Atalarımız hayvan hakkını bile düşünmüş. Unkapanı’ndan Aksaray’a yük taşıyan eşeklerin dönüşte semerlerinin boş kalmasını kural haline getirmişlerdi.
ALİŞ’İN SIRT YARALARI
VE FUTBOLCUNUN MORARMIŞ GÖZÜ
BİR BİRİ İLE BAĞLANTILI…
Nisan ayının altıncı günü Türkiye şu haberle sarsıldı: “Adana’nın Ceyhan İlçesi’nde gece yarısı karakolun kapısına gelen altı yaşındaki çocuk ağlayarak, ağabeyinin kendisini kemerle dövdüğünü, vücudunda sigara söndürüp aç bıraktığını söyleyerek karakola sığındı. Önceki gece saat 02.00’yi gösterdiği sıralarda küçük bir çocuk ağlayarak Gaziosmanpaşa Polis Merkezi’ne geldi. Nöbetçi polis bu alışılmadık görüntünün şaşkınlığını kısa sürede atıp çocuğu kaybolduğu ihtimali üzerine koruma altına aldı. Karakoldaki polislerin kucağına aldığı çocuk özellikle sırt ve kol bölgesine dokunulduğunda ağlamaya başladı.” İşte zalim anne ve baba, duyarsız komşuluk, koruyamayan devlet sisteminin bir sonucu daha…

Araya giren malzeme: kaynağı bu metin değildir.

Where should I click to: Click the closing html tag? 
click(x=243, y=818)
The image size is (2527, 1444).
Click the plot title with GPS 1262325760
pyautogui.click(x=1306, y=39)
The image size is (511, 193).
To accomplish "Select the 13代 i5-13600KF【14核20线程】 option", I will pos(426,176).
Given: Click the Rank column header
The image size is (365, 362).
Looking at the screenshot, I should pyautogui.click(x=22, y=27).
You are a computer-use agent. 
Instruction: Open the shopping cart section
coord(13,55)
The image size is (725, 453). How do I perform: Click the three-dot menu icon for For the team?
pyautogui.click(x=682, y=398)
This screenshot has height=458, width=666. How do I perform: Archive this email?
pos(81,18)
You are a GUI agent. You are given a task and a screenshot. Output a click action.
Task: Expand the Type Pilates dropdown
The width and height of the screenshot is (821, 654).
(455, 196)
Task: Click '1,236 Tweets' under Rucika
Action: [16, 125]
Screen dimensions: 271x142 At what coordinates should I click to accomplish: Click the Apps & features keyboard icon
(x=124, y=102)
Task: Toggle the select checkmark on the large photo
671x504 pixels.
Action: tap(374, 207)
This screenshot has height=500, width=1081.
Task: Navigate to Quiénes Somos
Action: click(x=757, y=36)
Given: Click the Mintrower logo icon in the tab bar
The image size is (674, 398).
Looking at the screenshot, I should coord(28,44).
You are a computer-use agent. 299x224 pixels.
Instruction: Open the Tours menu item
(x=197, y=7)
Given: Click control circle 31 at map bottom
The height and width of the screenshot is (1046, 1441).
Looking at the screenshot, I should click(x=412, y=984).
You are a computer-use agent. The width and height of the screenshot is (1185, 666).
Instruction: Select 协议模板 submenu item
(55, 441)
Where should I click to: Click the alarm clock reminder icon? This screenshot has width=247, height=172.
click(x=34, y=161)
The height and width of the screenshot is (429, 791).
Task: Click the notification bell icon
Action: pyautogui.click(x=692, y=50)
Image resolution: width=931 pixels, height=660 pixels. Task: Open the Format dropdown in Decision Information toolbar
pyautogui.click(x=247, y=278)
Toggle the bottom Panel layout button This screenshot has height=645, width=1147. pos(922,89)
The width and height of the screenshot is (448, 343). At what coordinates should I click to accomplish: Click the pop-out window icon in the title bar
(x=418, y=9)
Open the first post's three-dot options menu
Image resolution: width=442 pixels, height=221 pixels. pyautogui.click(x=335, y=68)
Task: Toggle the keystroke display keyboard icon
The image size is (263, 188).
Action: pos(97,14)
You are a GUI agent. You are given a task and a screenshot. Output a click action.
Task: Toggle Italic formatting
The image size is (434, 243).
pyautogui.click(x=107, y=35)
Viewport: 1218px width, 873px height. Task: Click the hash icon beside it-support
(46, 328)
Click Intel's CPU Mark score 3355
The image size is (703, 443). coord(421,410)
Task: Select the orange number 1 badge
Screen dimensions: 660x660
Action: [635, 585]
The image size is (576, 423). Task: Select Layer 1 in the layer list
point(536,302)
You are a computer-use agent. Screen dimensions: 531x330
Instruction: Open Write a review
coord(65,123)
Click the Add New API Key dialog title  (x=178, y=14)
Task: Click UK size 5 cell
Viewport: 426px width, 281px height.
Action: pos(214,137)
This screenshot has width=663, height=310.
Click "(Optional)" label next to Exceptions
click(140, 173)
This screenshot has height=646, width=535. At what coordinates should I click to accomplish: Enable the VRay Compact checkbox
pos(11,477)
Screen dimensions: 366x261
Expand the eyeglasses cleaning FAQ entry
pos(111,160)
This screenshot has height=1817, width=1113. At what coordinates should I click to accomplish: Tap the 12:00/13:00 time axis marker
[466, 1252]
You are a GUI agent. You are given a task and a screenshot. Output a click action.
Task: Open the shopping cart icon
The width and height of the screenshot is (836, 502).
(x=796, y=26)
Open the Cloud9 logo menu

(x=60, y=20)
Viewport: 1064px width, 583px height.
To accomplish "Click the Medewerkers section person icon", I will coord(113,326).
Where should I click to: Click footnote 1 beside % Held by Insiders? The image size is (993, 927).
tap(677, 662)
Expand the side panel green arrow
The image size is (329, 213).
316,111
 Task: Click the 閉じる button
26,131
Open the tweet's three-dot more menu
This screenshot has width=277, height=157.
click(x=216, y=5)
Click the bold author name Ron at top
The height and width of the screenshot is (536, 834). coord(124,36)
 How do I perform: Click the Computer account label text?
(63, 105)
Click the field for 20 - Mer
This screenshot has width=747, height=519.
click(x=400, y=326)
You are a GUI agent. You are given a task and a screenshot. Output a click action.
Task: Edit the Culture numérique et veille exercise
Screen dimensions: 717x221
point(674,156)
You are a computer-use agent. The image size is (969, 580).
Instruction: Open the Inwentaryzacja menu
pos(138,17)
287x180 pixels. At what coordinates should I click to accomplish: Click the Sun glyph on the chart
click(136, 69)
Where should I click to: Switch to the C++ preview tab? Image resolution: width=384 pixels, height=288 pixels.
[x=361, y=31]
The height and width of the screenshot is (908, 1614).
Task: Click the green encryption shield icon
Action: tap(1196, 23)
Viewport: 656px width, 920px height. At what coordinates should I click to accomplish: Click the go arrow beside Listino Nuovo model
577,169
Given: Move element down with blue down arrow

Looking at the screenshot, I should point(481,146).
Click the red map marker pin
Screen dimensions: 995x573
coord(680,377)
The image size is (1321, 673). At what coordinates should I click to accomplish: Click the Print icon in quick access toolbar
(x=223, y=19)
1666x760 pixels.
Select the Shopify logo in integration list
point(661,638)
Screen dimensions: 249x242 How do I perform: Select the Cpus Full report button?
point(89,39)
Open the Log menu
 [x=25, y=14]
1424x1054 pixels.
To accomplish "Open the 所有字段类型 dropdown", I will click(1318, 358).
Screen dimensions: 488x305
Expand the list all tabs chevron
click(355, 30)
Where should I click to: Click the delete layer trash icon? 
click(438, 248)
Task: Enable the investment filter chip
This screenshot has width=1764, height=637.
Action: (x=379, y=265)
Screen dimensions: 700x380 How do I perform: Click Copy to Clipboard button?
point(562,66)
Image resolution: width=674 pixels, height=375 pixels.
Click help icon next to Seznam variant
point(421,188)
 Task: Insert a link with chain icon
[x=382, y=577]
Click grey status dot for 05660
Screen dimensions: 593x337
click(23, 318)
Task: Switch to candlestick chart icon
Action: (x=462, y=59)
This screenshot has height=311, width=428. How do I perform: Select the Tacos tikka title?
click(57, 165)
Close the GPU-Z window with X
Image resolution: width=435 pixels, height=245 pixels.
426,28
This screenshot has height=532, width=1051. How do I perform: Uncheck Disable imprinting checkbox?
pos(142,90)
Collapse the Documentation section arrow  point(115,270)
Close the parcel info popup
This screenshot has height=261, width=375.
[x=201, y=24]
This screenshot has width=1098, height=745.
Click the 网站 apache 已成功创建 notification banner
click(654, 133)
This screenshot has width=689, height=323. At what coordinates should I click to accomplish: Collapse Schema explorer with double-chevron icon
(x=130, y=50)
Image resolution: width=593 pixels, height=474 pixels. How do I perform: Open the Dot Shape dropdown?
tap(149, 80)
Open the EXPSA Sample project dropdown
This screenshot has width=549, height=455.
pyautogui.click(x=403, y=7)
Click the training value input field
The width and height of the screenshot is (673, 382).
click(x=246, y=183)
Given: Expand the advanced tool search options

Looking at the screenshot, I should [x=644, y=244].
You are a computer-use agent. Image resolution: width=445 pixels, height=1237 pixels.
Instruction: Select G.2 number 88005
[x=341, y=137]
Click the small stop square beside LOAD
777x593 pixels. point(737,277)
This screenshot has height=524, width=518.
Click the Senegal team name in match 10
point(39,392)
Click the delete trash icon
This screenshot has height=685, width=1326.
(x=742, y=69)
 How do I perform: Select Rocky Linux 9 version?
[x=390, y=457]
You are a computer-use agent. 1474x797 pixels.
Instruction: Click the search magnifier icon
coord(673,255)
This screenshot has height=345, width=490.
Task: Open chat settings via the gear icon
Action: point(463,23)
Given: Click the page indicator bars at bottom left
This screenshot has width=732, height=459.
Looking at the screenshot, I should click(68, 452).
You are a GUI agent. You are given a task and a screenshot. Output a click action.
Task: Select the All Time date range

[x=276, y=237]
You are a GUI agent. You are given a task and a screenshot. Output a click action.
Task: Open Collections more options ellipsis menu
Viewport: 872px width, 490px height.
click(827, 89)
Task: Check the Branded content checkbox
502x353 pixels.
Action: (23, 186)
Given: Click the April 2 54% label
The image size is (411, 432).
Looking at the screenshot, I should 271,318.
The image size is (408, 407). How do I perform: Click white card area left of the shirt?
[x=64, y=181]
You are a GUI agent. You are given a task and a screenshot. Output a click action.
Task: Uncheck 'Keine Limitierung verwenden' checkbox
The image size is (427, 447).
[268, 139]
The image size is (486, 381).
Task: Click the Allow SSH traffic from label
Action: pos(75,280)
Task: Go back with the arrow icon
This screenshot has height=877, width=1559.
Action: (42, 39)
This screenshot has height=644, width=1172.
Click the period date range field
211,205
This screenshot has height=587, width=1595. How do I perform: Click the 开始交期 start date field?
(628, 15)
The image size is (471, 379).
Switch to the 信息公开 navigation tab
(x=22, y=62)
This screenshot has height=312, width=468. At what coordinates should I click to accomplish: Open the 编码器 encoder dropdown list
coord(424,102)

Aliş’in karakolda ne işi var derken bir haberde (7 Nisan tarihli) İzmir’den geldi: “İzmir'de bakıcı dehşeti. İzmir'in Bayraklı ilçesi Özkanlar semtinde yedi yaşındaki Ece Uslu, bakıcısının eşi tarafından yastıkla boğularak öldürüldü. Cinayet otopside anlaşıldı...” Bilimsel ve etik tanımlaması olmadan işleyen bakıcılık sisteminin bir sonucu.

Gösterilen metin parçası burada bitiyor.